- [Goal of the exercise]
Check every line of the listing below for "Task", and report how many lines have it, as a number with nothing more.

- [Data excerpts]
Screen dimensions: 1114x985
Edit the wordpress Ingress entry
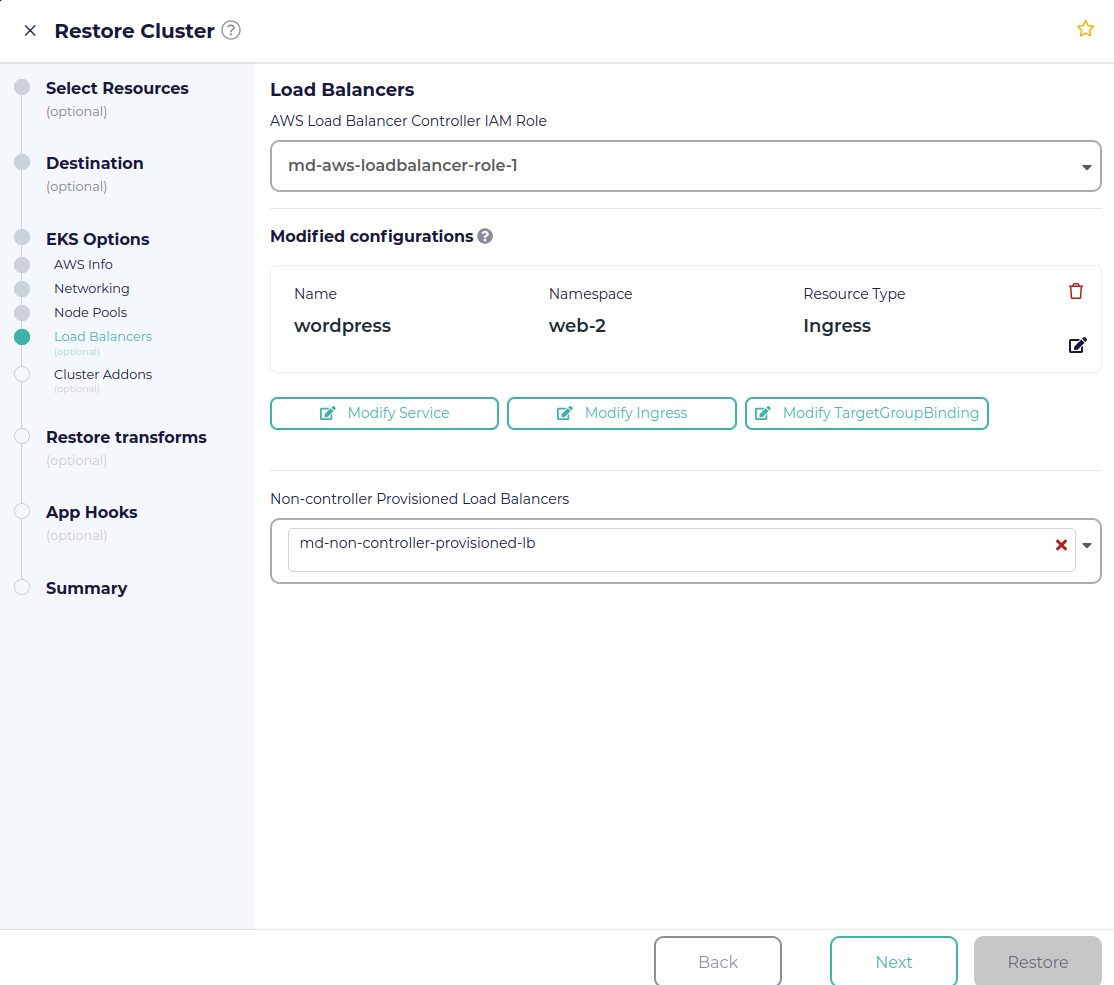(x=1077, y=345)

==

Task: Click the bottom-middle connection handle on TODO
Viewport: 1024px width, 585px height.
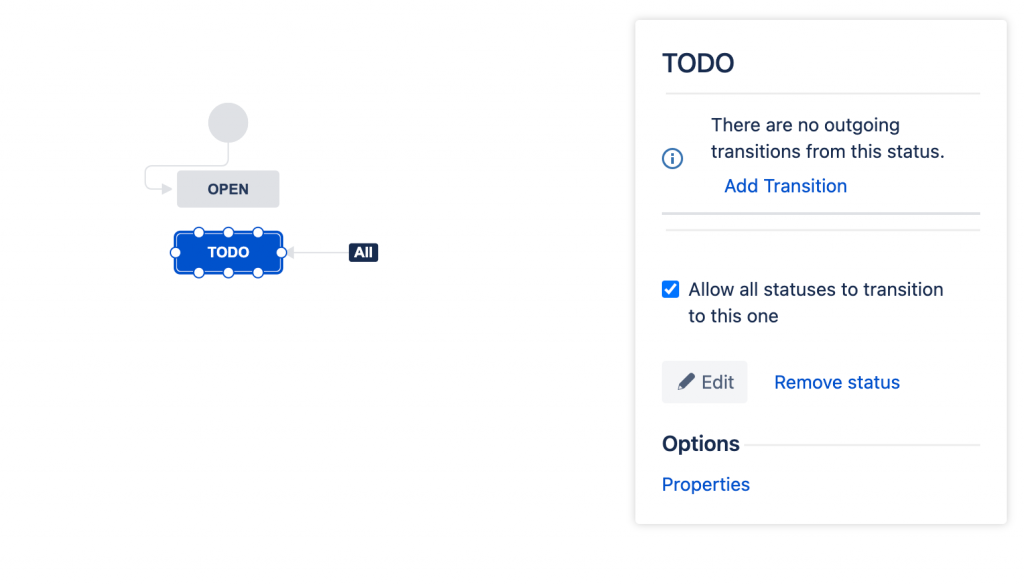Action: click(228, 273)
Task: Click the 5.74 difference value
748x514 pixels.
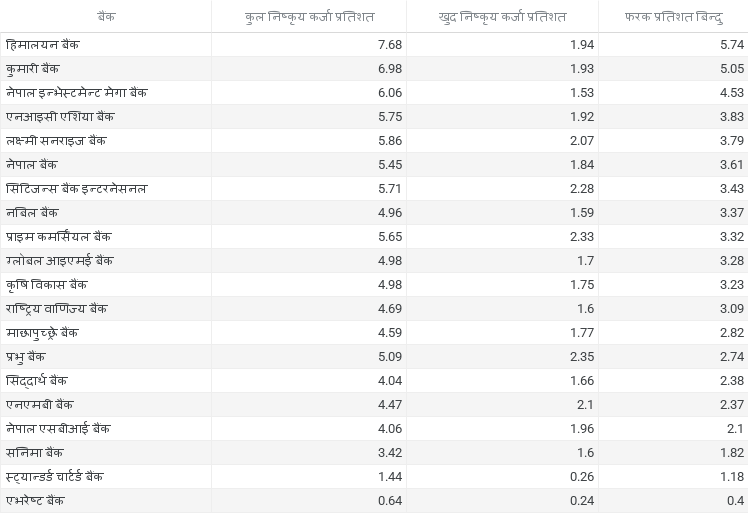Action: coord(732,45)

- [Result]
2